Vous commencez, Monsieur, une carrière differente, & le Public qui vous est redevable de l’Ouvrage le plus interressant qui puisse occuper la raison, n’aura pas sans doute esté surpris de nostre choix. Il l’auroit esté de nostre oubli ou de nostre lenteur. Vostre jeunesse ne pouvoit authoriser nos retardements. Nous pesons le mérite, & nous n’attendons pas les années. Nous trouvions en vous le Sçavant, l’Orateur & un deffenseur de la Foy ; falloit-il que tous ces titres devinssent surannez pour honorer nos suffrages ?

Nous les devions à ces vives lumières qui ont porté l’evidence jusques dans les profondeurs de la révélation & des divines Écritures. Les Pères de l’Église dont vous nous avez retracé ses vivantes images ; les saints Prophètes que vous nous avez si clairement exposez comme les premiers tesmoins du Messie, & les premiers confidents du Créateur, nous avoient tous parlé pour vous. Et c’est la Religion elle-mesrne conduite par l’éloquence, qui vous a pour ainsi dire ouvert nos portes.

Jusques-icy les Sçavants de l’Antiquité, vos véritables modeles, nous avoient recommandé leurs disciples. Mais ces grands hommes n’ont esté que vos premiers Maistres. Formé dans leur école, vous avez cherché dans des sources plus pures, un objet plus digne de vos talents. Esleve de Demosthene, vous n’avez appris à manier ses foudres, que pour faire tomber ses idoles ; & plein du feu qui l’animoit pour la deffense de la liberté, vous ne luy avez enlevé les traits dont il perçoit se tyran de sa Patrie, que pour en abattre les ennemis de la Religion.

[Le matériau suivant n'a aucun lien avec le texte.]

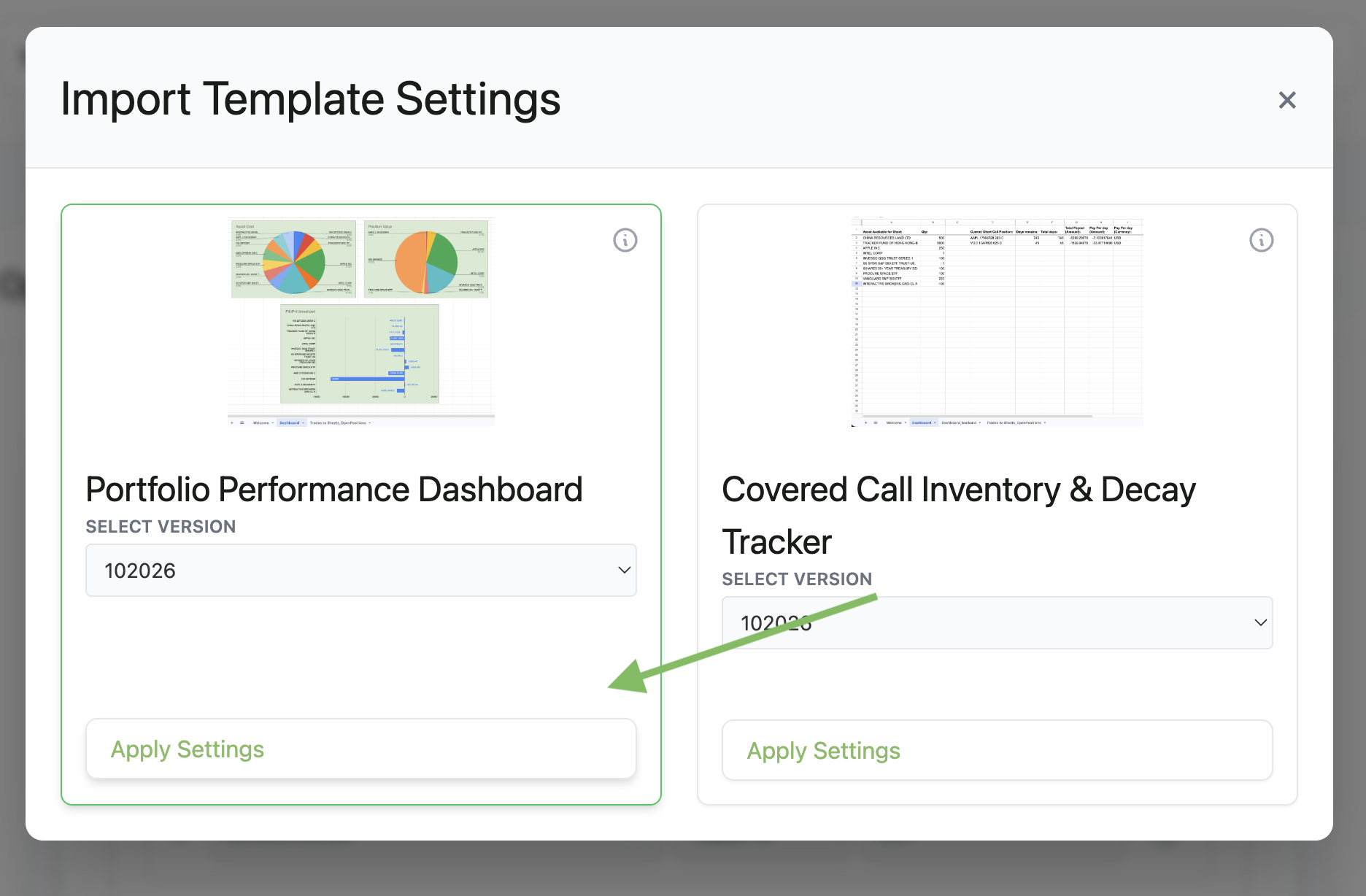Screen dimensions: 1366x896
Task: Click the Covered Call spreadsheet preview thumbnail
Action: pyautogui.click(x=997, y=321)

Les Philosophes n’avoient esclairé que la raison, & l’avoient souvent séduite. En admirant Platon, je m’esgare. D’un autre costé je vois les plus sublimes Théologiens raisonner de nos mystères, sans les eclaircir. Mais dans le sçavant Traité que vous nous avez donné de la Religion Chrestienne, vous fixez la raison, & vous affermissez la Foy. La Foy par elle-mesme est obscure, c’est une nuit qu’il faut esclairer, & tant qu’on ne traite que du dogme, on ne sort point de cette nuit profonde. Mais quand on me desvoile tous les siécles, quand d’âge en âge on me presente des faits devenus incontestables par leur enchaisnement, & que je vois que celuy qui precede, desja annoncé luy-mesme, annonce encore celuy qui doit suivre, je-vois alors un flambeau qui m’esclaire & de près & de loin ; je vois une trace & comme une chaisne de lumières, qui me conduit depuis l’origine du monde jusqu’à nos jours.

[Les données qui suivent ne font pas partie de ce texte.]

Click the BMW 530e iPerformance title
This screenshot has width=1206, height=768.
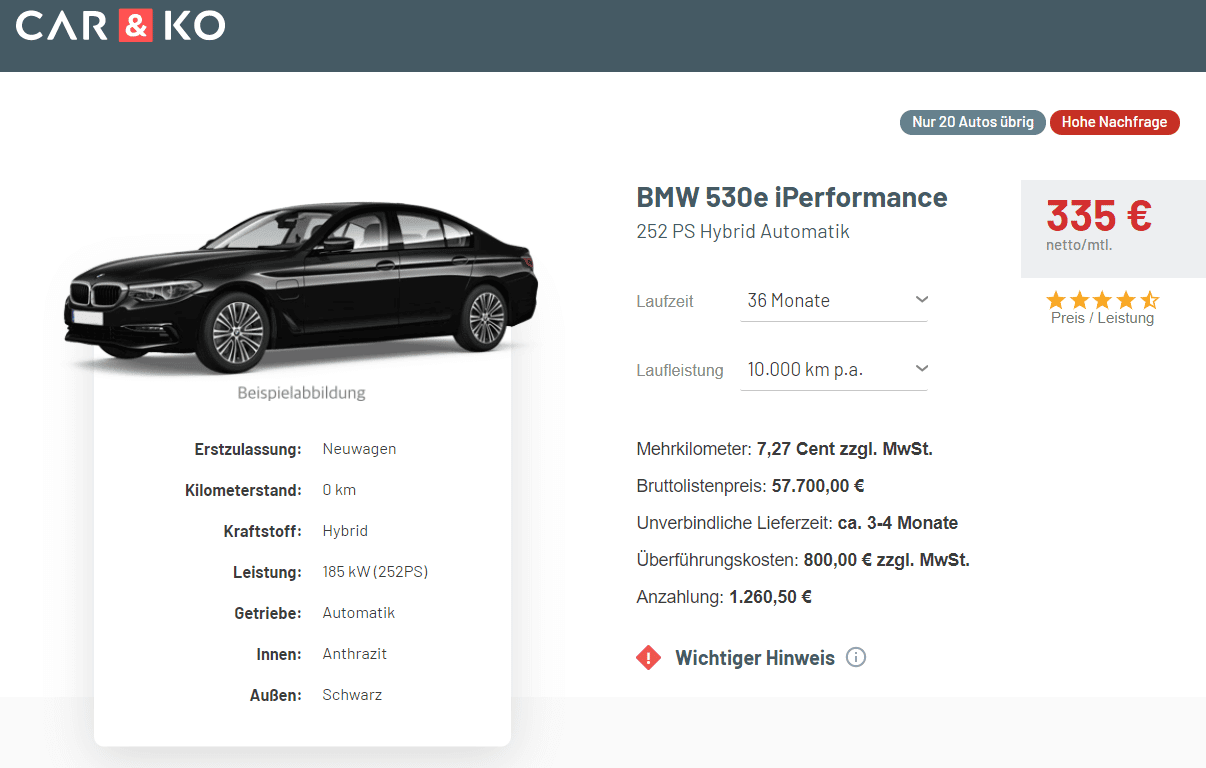click(792, 197)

A l’esclat de cette lumière immense, mes doutes & mes incertitudes se dissipent ; avec ce fil sacré, fil éternel que je vois dans la main de Dieu mesme, & qui tient depuis le commencement jusqu’à la consommation des siécles, je sors d’un labyrinthe d’erreurs, je marche sans craindre de m’esgarer, & j’évite ces précipices & ces abismes affreux où je vois s’enfoncer les impies & ses incredules.

Pour mieux les convaincre & les reduire enfin à un éternel silence, vous leur avez laissé la liberté de tout dire. Seur de vostre cause & des forces qu’elle vous donne, vous ne craignez point que les coups qu’on peut vous porter, puissent jamais vous affoiblir. Vous voulez une victoire fièrement disputée, & qui vous laisse tout l’honneur d’une longue résistance. Les foibles dans la Foy auront peut-estre tremblé, en, vous voyant si long-temps aux prises avec l’ennemi ; mais à un homme sage & qui veut terminer les disputes, il y a de la patience à escouter l’incredule, & de la prudence à luy laisser espuiser ses forces. Ce n’est pas assez de le vaincre, il faut le faire expirer dans le combat, & tirer de ses veines tout ce sang malheureux qui ne serviroit dans la suite qu’a renouveler le scandale, & à donner de nouveaux défis à la Religion.

Non seulement vos preuves sont victorieuses par leurs forces, vous les avez encore rendues brillantes par le nouvel esclat que vous leur avez donné. Si elles n’avoient esté qu’invincibles, & que vous les eussicz exposées sans ornements, la paresse ou l’indolence les auroit négligées, comme ces armes antiques que leur pesanteur a fait abandonner, & dont on ne peut plus se servir sans en oster la rouille, & sans les rendre plus legeres & plus tranchantes.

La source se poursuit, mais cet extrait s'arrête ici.